Passage to read:
----------

Violence, Firearms and Life Expectancy in Mexico

Tuesday, 12 July 2016
Location: Arcade Courtyard (Main Building)
Maria Guadalupe VEGA LOPEZ, University of Guadalajara, Mexico
Guillermo GONZALEZ PEREZ, University of Guadalajara, Mexico
Objective. To determine the impact of firearms mortality on male life expectancy in Mexico and its 32 states during the three-year periods 2000–2002 and 2010–2012 and the weight of the different age groups in years of life expectancy lost (YLEL) due to this cause.

Methods. Based on official death and population data, abridged tables for male mortality in Mexico as a whole and its states were created for the three-year periods studied. Temporary life expectancy and YLEL for men aged 15 to 75 were calculated  by selected causes (firearms, diabetes mellitus, malignant neoplasms,  ischaemic heart disease and traffic accidents) and age groups in each three-year period.

----------

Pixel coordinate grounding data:
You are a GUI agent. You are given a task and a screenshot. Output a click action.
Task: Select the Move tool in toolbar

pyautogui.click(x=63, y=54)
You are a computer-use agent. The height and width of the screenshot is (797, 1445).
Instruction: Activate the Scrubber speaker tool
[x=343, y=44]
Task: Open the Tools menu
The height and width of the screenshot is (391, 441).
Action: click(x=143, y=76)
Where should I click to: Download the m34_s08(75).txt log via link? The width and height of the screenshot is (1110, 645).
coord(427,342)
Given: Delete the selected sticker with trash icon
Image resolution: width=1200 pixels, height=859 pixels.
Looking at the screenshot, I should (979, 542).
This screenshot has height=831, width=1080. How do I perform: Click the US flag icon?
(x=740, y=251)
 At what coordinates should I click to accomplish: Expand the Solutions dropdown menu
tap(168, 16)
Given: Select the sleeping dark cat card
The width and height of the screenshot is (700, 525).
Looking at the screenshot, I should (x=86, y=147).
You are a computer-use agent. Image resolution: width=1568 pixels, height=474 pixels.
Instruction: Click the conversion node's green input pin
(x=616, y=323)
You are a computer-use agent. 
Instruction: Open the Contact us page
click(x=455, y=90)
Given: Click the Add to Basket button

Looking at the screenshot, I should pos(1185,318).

----------

Exercise description: Rewrite everything in the abstract on firearms and life expectancy in Mexico from "Violence, Firearms and" down to "to this cause.", putting "gun mortality" wherever "firearms mortality" stands.

Expected output:
Violence, Firearms and Life Expectancy in Mexico

Tuesday, 12 July 2016
Location: Arcade Courtyard (Main Building)
Maria Guadalupe VEGA LOPEZ, University of Guadalajara, Mexico
Guillermo GONZALEZ PEREZ, University of Guadalajara, Mexico
Objective. To determine the impact of gun mortality on male life expectancy in Mexico and its 32 states during the three-year periods 2000–2002 and 2010–2012 and the weight of the different age groups in years of life expectancy lost (YLEL) due to this cause.